Unless the index of the codebase knows a priori which subset of lines to Read, large "service" and "repository" files only pollute the context window with unrelated code—as if the haystack wasn't large enough already.

The situation is exasperated by unit tests and integration tests, where it's easy (and encouraged also for good reason!) to reach thousands of lines. A simple prompt to "write more unit tests" could (very likely!) mean reading the entire test file again.

Unless cleverly broken up into separate test files, monolithic modules imply even more monolithic test files. We're potentially looking at double the amount of reads. Again, that's just poor signal-to-noise ratio...

How Vertically Sliced Architectures Optimize for Selectivity

What we actually want is a malleable codebase with self-contained feature modules that cohesively implement all of its logic end-to-end. In doing so, files are collocated within a narrow slice of the project structure. Coding agents thus naturally traverse the repository in a few depth-first passes.

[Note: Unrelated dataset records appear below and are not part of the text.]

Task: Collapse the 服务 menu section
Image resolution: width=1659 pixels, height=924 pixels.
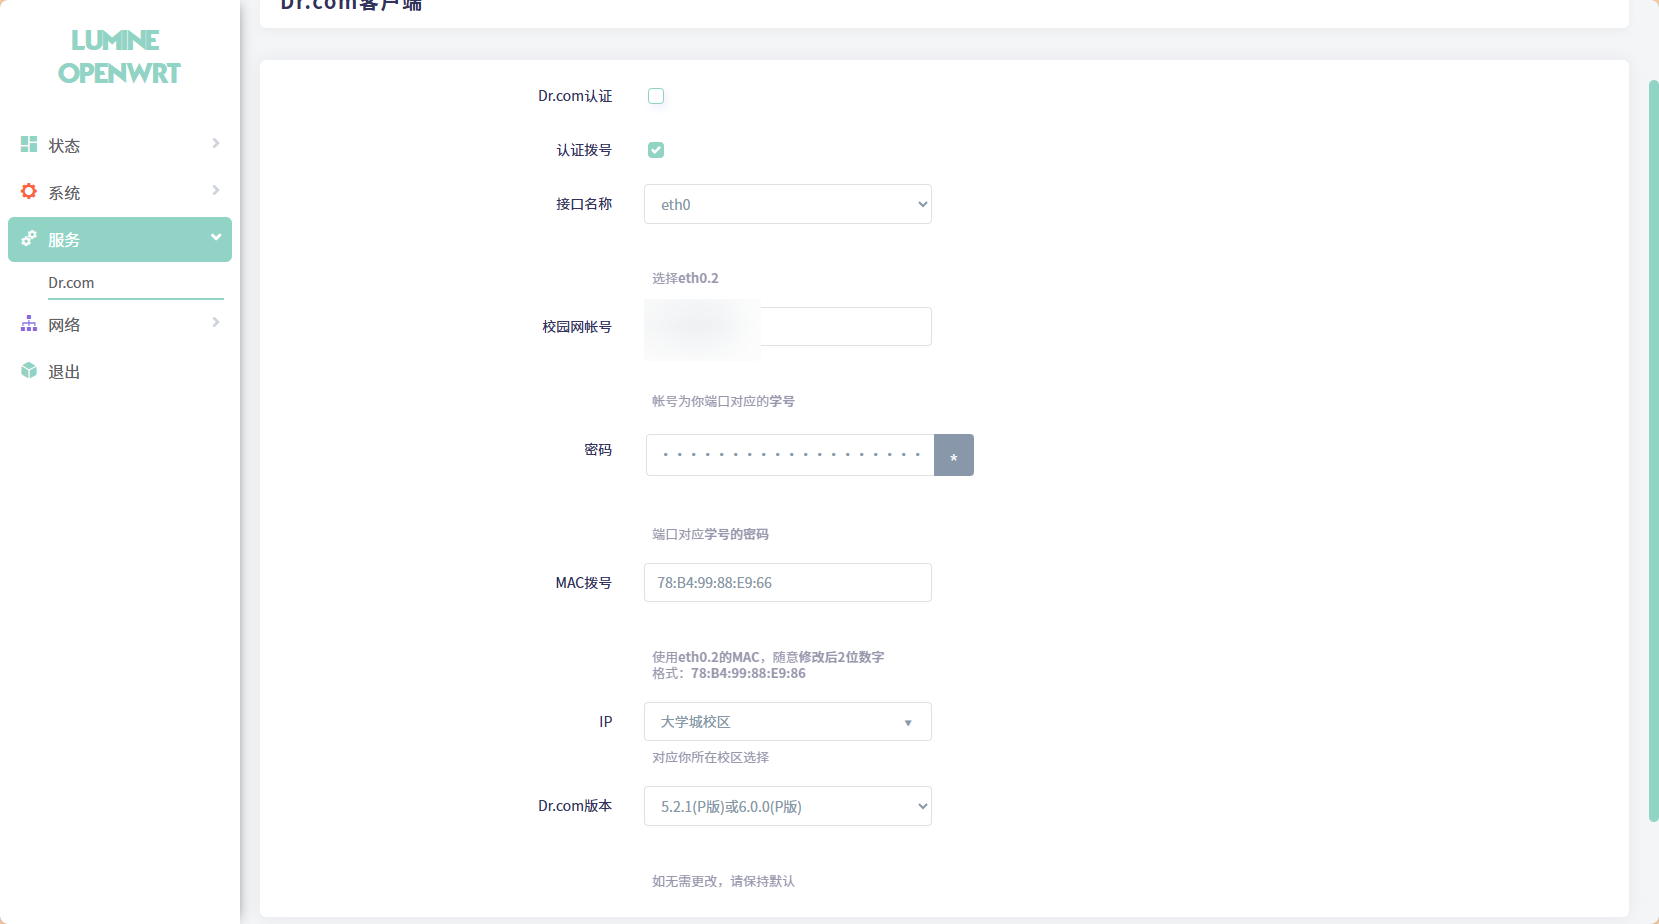Action: 215,238
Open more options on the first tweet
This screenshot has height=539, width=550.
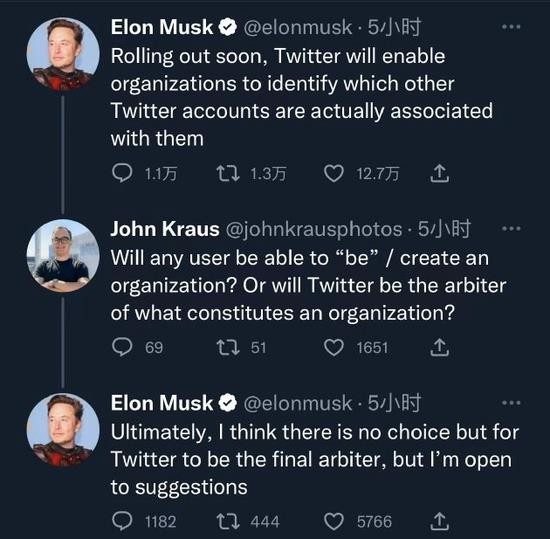(x=511, y=27)
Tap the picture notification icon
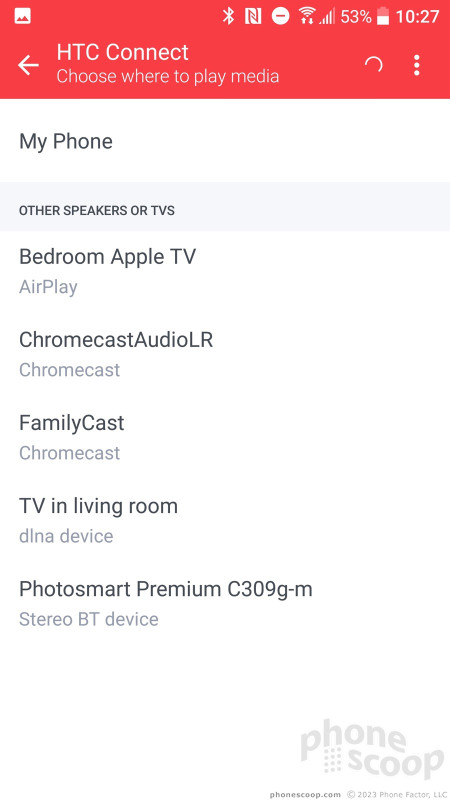Screen dimensions: 450x800 (x=22, y=16)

The serendipitous consequence is that codebase exploration becomes highly selective by construction and organization. There's no need to explore feature-a/ when the entire end-to-end logic of feature-b/ is already self-contained. File recall almost becomes trivial by virtue of collocation.

But, we don't have to stop there. Feature modules can still turn for the worse if they degrade to monolithic modules. The solution: modularize the logic (and its tests) even more. Taken to the extreme, we're looking at one function per file such that its associated test file only contains the describe suites relevant to that specific function only.

feature/
├── subsystem/
│   ├── index.ts
│   ├── index.test.ts
│   ├── schema.ts
│   ├── utils.ts
│   └── utils.test.ts
└── subfeature/
    ├── index.ts
    ├── dates.ts
    ├── dates.test.ts
    ├── strings.ts
    └── strings.test.ts

Of course I'm not advocating for this convention because it is comically harsh, but it's nevertheless illustrative of my overall point about optimizing for narrow end-to-end vertical slices in the name of token-efficient exploration (both for agents and humans alike).

Conclusion

A coding agent's behavior resembles a deepening and narrowing search tree. To accommodate coding agents as first-class citizens in our projects (alongside humans), we should structure our codebases accordingly.

The horizontally sliced codebases of yester-decade will struggle in the agentic era (compared to its vertically sliced counterpart) due to its monolithic conventions and scattered organization of end-to-end logic. Newer codebases should strive to be more feature-driven.

Narrow depth-first slices of the codebase encourage highly selective and cohesive exploration.
Self-contained modules encourage incremental features (rapid iteration!) and concurrent implementation (no merge conflicts!).
Modularized logic and collocated files improve recall by eliminating cross-cutting jumps between directories and subsystems.
Tightly scoped unit tests are more important than ever! Keep your LLMs honest with focused test suites.
Beware of monolithic Service-like classes and Repository-like classes! Avoid dumping too much "inter-feature" logic in the same file except for orchestration code.

And that's how I've been keeping my codebases in check in the agentic era.